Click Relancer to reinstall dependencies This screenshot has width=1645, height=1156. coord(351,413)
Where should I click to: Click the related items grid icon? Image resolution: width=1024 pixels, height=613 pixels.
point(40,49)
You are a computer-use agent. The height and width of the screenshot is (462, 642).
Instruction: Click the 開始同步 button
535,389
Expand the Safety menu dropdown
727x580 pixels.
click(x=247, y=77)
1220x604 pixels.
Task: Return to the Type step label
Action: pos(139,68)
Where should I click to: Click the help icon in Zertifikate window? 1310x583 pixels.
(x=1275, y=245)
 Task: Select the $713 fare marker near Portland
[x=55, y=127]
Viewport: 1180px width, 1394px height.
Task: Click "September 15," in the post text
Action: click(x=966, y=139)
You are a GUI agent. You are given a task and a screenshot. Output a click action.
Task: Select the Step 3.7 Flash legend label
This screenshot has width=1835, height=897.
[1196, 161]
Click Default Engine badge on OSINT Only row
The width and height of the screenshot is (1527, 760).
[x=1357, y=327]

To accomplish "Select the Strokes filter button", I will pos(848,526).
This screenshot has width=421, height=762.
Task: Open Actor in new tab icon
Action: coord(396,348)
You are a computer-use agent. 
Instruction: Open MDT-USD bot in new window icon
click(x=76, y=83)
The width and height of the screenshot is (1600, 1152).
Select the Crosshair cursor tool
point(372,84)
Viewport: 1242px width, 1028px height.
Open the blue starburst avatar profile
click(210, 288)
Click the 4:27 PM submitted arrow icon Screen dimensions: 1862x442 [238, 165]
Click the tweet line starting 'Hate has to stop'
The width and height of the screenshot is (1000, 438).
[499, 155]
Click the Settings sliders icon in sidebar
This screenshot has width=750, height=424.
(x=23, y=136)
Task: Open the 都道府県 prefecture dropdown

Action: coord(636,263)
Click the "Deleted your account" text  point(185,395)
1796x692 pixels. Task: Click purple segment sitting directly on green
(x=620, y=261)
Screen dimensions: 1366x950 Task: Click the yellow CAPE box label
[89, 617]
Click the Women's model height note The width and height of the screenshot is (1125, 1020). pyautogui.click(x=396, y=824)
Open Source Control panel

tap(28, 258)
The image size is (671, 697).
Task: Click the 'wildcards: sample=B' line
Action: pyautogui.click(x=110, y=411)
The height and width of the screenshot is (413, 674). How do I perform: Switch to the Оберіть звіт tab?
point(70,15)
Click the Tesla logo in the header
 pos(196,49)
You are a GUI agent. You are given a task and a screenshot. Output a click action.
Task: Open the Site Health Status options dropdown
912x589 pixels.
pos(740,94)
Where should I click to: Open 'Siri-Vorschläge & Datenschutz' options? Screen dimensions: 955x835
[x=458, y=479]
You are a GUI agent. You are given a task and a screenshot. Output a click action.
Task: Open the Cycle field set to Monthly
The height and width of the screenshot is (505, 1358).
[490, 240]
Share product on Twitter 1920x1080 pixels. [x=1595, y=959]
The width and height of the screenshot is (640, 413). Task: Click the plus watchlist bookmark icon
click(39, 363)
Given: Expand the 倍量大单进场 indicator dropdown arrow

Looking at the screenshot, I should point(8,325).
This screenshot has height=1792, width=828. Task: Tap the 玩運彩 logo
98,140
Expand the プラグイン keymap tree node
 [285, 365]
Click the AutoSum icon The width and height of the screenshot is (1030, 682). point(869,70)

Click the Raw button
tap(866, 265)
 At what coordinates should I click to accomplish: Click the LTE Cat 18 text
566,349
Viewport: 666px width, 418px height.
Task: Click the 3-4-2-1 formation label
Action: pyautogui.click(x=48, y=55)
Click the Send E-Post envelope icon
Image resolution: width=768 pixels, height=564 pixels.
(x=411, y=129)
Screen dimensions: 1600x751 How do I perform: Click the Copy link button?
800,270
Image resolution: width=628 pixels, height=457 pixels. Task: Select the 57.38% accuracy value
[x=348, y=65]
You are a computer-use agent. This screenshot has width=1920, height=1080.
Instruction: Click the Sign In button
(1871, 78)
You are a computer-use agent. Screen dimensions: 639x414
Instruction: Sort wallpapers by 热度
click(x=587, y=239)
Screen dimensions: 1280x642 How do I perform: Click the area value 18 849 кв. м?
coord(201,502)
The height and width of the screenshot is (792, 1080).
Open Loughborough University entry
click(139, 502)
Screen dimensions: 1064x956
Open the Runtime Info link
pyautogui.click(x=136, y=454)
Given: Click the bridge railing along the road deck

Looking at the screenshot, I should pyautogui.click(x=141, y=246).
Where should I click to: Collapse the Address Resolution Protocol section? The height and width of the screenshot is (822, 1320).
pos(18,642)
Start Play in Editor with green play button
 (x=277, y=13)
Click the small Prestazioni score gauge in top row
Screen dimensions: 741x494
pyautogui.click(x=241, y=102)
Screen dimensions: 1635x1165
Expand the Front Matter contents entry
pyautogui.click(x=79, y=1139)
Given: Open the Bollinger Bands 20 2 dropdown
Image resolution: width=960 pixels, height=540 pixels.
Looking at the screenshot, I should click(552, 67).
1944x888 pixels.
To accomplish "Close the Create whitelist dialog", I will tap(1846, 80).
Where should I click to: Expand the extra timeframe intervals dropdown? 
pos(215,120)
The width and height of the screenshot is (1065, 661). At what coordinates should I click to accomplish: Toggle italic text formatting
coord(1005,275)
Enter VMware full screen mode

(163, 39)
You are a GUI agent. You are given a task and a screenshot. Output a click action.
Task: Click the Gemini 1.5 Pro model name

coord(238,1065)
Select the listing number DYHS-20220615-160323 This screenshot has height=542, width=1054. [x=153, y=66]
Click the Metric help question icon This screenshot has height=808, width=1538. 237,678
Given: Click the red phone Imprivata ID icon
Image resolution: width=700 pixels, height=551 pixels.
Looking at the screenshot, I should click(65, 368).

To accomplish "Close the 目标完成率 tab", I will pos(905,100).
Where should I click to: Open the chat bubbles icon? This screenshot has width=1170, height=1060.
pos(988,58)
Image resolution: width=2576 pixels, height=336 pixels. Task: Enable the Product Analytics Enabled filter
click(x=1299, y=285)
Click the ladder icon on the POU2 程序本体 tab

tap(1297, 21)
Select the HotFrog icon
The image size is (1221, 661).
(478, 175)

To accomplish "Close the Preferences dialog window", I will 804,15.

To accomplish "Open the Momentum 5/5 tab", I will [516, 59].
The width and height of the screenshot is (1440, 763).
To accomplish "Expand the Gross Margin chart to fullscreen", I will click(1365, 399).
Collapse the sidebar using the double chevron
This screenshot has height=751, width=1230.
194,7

============================================================

ABOUT THIS EXERCISE – Output all of the data exactly.

WRITTEN RESPONSE –
Click Relancer to reinstall dependencies This screenshot has width=1645, height=1156. coord(351,413)
Where should I click to: Click the related items grid icon? Image resolution: width=1024 pixels, height=613 pixels.
point(40,49)
You are a computer-use agent. The height and width of the screenshot is (462, 642).
Instruction: Click the 開始同步 button
535,389
Expand the Safety menu dropdown
727x580 pixels.
click(x=247, y=77)
1220x604 pixels.
Task: Return to the Type step label
Action: pos(139,68)
Where should I click to: Click the help icon in Zertifikate window? 1310x583 pixels.
(x=1275, y=245)
 Task: Select the $713 fare marker near Portland
[x=55, y=127]
Viewport: 1180px width, 1394px height.
Task: Click "September 15," in the post text
Action: click(x=966, y=139)
You are a GUI agent. You are given a task and a screenshot. Output a click action.
Task: Select the Step 3.7 Flash legend label
This screenshot has width=1835, height=897.
[1196, 161]
Click Default Engine badge on OSINT Only row
The width and height of the screenshot is (1527, 760).
[x=1357, y=327]

To accomplish "Select the Strokes filter button", I will pos(848,526).
This screenshot has width=421, height=762.
Task: Open Actor in new tab icon
Action: coord(396,348)
You are a computer-use agent. 
Instruction: Open MDT-USD bot in new window icon
click(x=76, y=83)
The width and height of the screenshot is (1600, 1152).
Select the Crosshair cursor tool
point(372,84)
Viewport: 1242px width, 1028px height.
Open the blue starburst avatar profile
click(210, 288)
Click the 4:27 PM submitted arrow icon Screen dimensions: 1862x442 [238, 165]
Click the tweet line starting 'Hate has to stop'
The width and height of the screenshot is (1000, 438).
[499, 155]
Click the Settings sliders icon in sidebar
This screenshot has width=750, height=424.
(x=23, y=136)
Task: Open the 都道府県 prefecture dropdown

Action: coord(636,263)
Click the "Deleted your account" text  point(185,395)
1796x692 pixels. Task: Click purple segment sitting directly on green
(x=620, y=261)
Screen dimensions: 1366x950 Task: Click the yellow CAPE box label
[89, 617]
Click the Women's model height note The width and height of the screenshot is (1125, 1020). pyautogui.click(x=396, y=824)
Open Source Control panel

tap(28, 258)
The image size is (671, 697).
Task: Click the 'wildcards: sample=B' line
Action: pyautogui.click(x=110, y=411)
The height and width of the screenshot is (413, 674). How do I perform: Switch to the Оберіть звіт tab?
point(70,15)
Click the Tesla logo in the header
 pos(196,49)
You are a GUI agent. You are given a task and a screenshot. Output a click action.
Task: Open the Site Health Status options dropdown
912x589 pixels.
pos(740,94)
Where should I click to: Open 'Siri-Vorschläge & Datenschutz' options? Screen dimensions: 955x835
[x=458, y=479]
You are a GUI agent. You are given a task and a screenshot. Output a click action.
Task: Open the Cycle field set to Monthly
The height and width of the screenshot is (505, 1358).
[490, 240]
Share product on Twitter 1920x1080 pixels. [x=1595, y=959]
The width and height of the screenshot is (640, 413). Task: Click the plus watchlist bookmark icon
click(39, 363)
Given: Expand the 倍量大单进场 indicator dropdown arrow

Looking at the screenshot, I should point(8,325).
This screenshot has height=1792, width=828. Task: Tap the 玩運彩 logo
98,140
Expand the プラグイン keymap tree node
 [285, 365]
Click the AutoSum icon The width and height of the screenshot is (1030, 682). point(869,70)

Click the Raw button
tap(866, 265)
 At what coordinates should I click to accomplish: Click the LTE Cat 18 text
566,349
Viewport: 666px width, 418px height.
Task: Click the 3-4-2-1 formation label
Action: pyautogui.click(x=48, y=55)
Click the Send E-Post envelope icon
Image resolution: width=768 pixels, height=564 pixels.
(x=411, y=129)
Screen dimensions: 1600x751 How do I perform: Click the Copy link button?
800,270
Image resolution: width=628 pixels, height=457 pixels. Task: Select the 57.38% accuracy value
[x=348, y=65]
You are a computer-use agent. This screenshot has width=1920, height=1080.
Instruction: Click the Sign In button
(1871, 78)
You are a computer-use agent. Screen dimensions: 639x414
Instruction: Sort wallpapers by 热度
click(x=587, y=239)
Screen dimensions: 1280x642 How do I perform: Click the area value 18 849 кв. м?
coord(201,502)
The height and width of the screenshot is (792, 1080).
Open Loughborough University entry
click(139, 502)
Screen dimensions: 1064x956
Open the Runtime Info link
pyautogui.click(x=136, y=454)
Given: Click the bridge railing along the road deck

Looking at the screenshot, I should pyautogui.click(x=141, y=246).
Where should I click to: Collapse the Address Resolution Protocol section? The height and width of the screenshot is (822, 1320).
pos(18,642)
Start Play in Editor with green play button
 (x=277, y=13)
Click the small Prestazioni score gauge in top row
Screen dimensions: 741x494
pyautogui.click(x=241, y=102)
Screen dimensions: 1635x1165
Expand the Front Matter contents entry
pyautogui.click(x=79, y=1139)
Given: Open the Bollinger Bands 20 2 dropdown
Image resolution: width=960 pixels, height=540 pixels.
Looking at the screenshot, I should click(552, 67).
1944x888 pixels.
To accomplish "Close the Create whitelist dialog", I will tap(1846, 80).
Where should I click to: Expand the extra timeframe intervals dropdown? 
pos(215,120)
The width and height of the screenshot is (1065, 661). At what coordinates should I click to accomplish: Toggle italic text formatting
coord(1005,275)
Enter VMware full screen mode

(163, 39)
You are a GUI agent. You are given a task and a screenshot. Output a click action.
Task: Click the Gemini 1.5 Pro model name

coord(238,1065)
Select the listing number DYHS-20220615-160323 This screenshot has height=542, width=1054. [x=153, y=66]
Click the Metric help question icon This screenshot has height=808, width=1538. 237,678
Given: Click the red phone Imprivata ID icon
Image resolution: width=700 pixels, height=551 pixels.
Looking at the screenshot, I should click(65, 368).

To accomplish "Close the 目标完成率 tab", I will pos(905,100).
Where should I click to: Open the chat bubbles icon? This screenshot has width=1170, height=1060.
pos(988,58)
Image resolution: width=2576 pixels, height=336 pixels. Task: Enable the Product Analytics Enabled filter
click(x=1299, y=285)
Click the ladder icon on the POU2 程序本体 tab

tap(1297, 21)
Select the HotFrog icon
The image size is (1221, 661).
(478, 175)

To accomplish "Close the Preferences dialog window", I will 804,15.

To accomplish "Open the Momentum 5/5 tab", I will [516, 59].
The width and height of the screenshot is (1440, 763).
To accomplish "Expand the Gross Margin chart to fullscreen", I will click(1365, 399).
Collapse the sidebar using the double chevron
This screenshot has height=751, width=1230.
194,7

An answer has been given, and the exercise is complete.